As it plans $50 billion of new construction over the next few years to expedite troop relocations and new missions, the U.S. Army is moving headlong into building information modeling (BIM). But the push to a single-vendor platform has many industry firms worried over huge costs and little compatibility.
The concerns arise as the Army Corps of Engineers, which is executing the service’s mega-building program on bases across the U.S., moves to mandate a uniform approach to BIM among its districts and the industry firms needed to accomplish the construction mission. But contractors, engineering firms and architects worry that the Corps’ apparent BIM vendor choice, Bentley Systems Inc., Exton, Pa., is not compatible with the software many use for other construction applications— Revit, now owned by Autodesk, San Rafael, Calif. The Army is moving to foster a software truce as it anticipates mandating a single BIM approach by as early as next year.

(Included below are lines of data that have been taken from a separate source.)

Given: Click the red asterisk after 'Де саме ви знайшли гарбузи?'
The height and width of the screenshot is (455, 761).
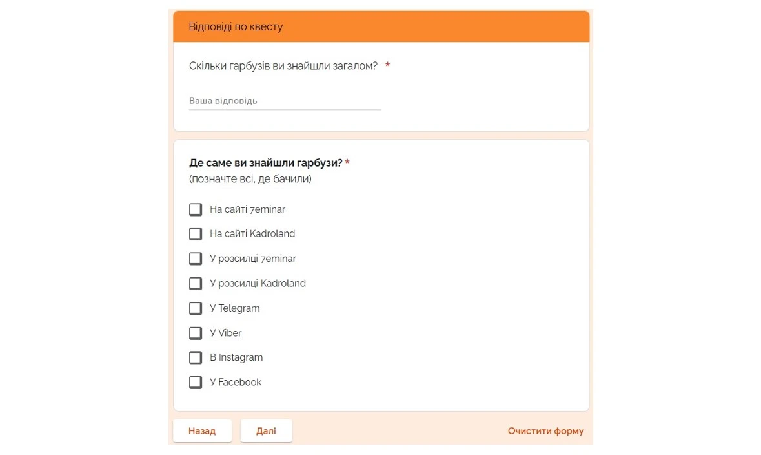Looking at the screenshot, I should pyautogui.click(x=347, y=163).
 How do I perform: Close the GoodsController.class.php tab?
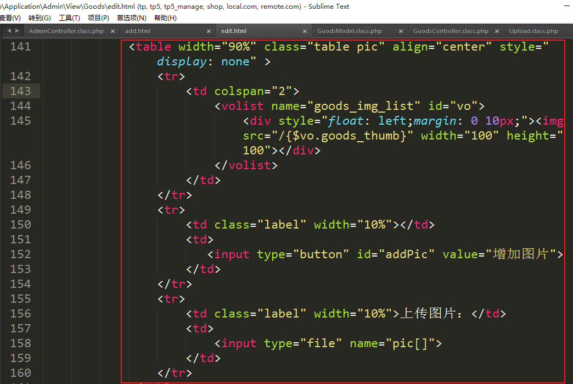coord(497,31)
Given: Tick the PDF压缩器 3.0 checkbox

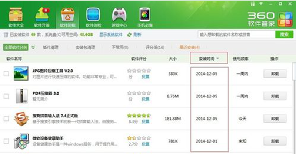Looking at the screenshot, I should click(x=6, y=96).
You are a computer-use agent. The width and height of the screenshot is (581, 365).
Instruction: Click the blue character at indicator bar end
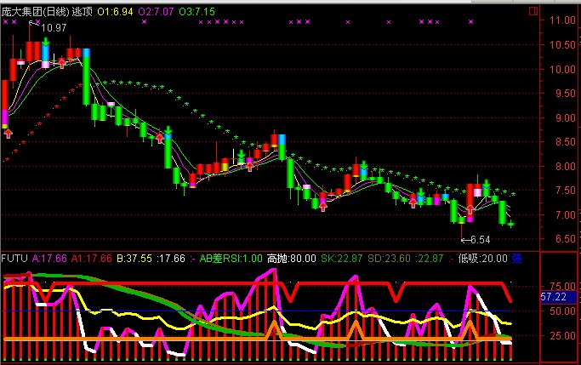[517, 258]
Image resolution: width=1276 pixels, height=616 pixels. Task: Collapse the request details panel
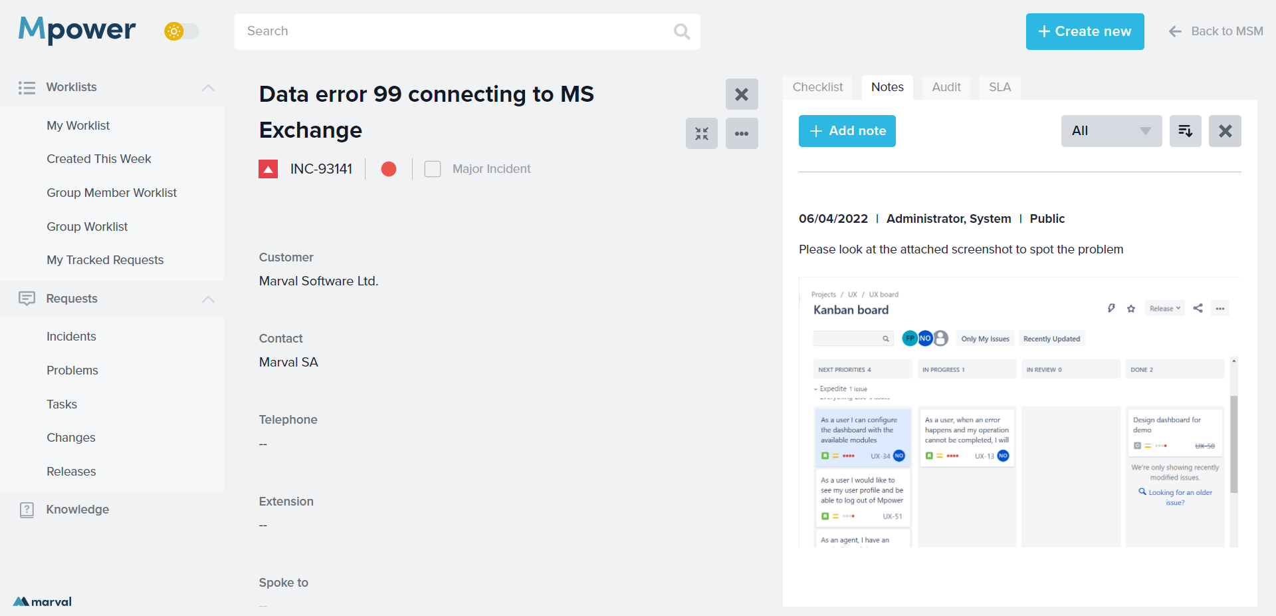point(702,133)
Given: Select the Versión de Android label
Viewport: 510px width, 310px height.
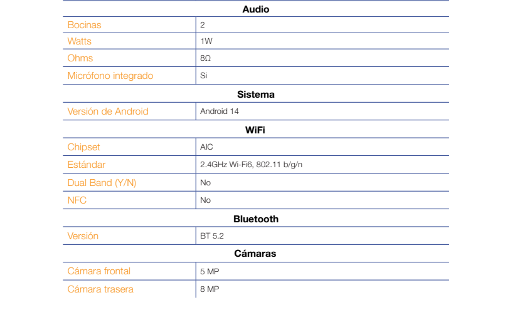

Joe Tyler, Corps deputy director of military programs, told attendees at a March 28 military construction briefing in Falls Church, Va., that the service has embraced Bentley, a longtime Corps vendor, as a cost-cutting strategy. “We could not afford to have different platforms, so we have chosen Bentley,” he said. Tyler noted the Corps has used Bentley for computer-aided design support for 20 years and is now seeking to migrate systems to BIM.
But industry firms at the briefing claimed the Autodesk/Revit system has become standard. “Our company’s experience with Revit as a virtual design and construction tool for builders has been very good because it can interface with subcontractor software like steel erection and mechanical programs to allow us to use it as a real building tool, modeling the building exactly as we intend to build it,” says Patrick A. Burns, vice president of M.A. Mortenson Construction Co., Minneapolis, a retired U.S. Air Force general and the civil engineer of air combat command.
Added another senior design firm executive, “The impact on AEC firms with the majority using modeling platforms other than Bentley is a choice between spending millions of dollars on new software, hardware and training or walking away from bidding Army construction projects until they go back to vendor-neutral BIM models.” An executive of a small engineering firm worries that costs “per seat” plus training needed to switch to the new platform might be prohibitive for small construction jobs and that compatibility could be a longer and costlier process than the Army predicts.
The Army’s BIM mandate elicited a particularly strong response from Arlington, Va.-based Associated General Contractors. Ronald B. Brown, chairman of AGC’s governmental affairs committee and a senior vice president of Sundt Corp., Tempe, Ariz., says his group “is pushing the service chiefs to move away from Bentley” and added that AGC is even considering seeking intervention from Congress.
James Dalton, a Corps engineering and construction executive and its BIM transformation point person, noted that the service does not intend software changes to be as onerous as critics claim. But he and Tyler called on vendors and users to find common ground. Dalton said the Corps is convening a workshop in June in Washington, D.C., to “push interoperability.” Tyler told attendees the Corps is “encouraging vendors to come up with a national standard.” He added that it is imperative for industry officials “to get their heads together so the different platforms can talk to each other.”
Bentley officials claim the issues are related to changes brought by the continuing switchover to BIM and that the value advantages of Bentley’s system “far outweigh” the costs. “The Corps is happy with Bentley BIM,” says Huw W. Roberts, global marketing director for the building sector. “We’re more interoperable than anyone else.” He contends Bentley has supported the Corps in its BIM transformation through training workshops. “We would welcome the opportunity to similarly support those working with the Corps,” he says.
Autodesk officials maintain the firm is similarly “committed to interoperability and supporting a broad range of industry standards and file formats,” says a spokesman, and that its software has a role in the Army’s program. “Autodesk recognizes the need of AEC firms to not be restricted in format for construction documentation or BIM delivery. Many firms continue to use Revit and other Autodesk products on current and completed U.S. Army Corps of Engineers projects.”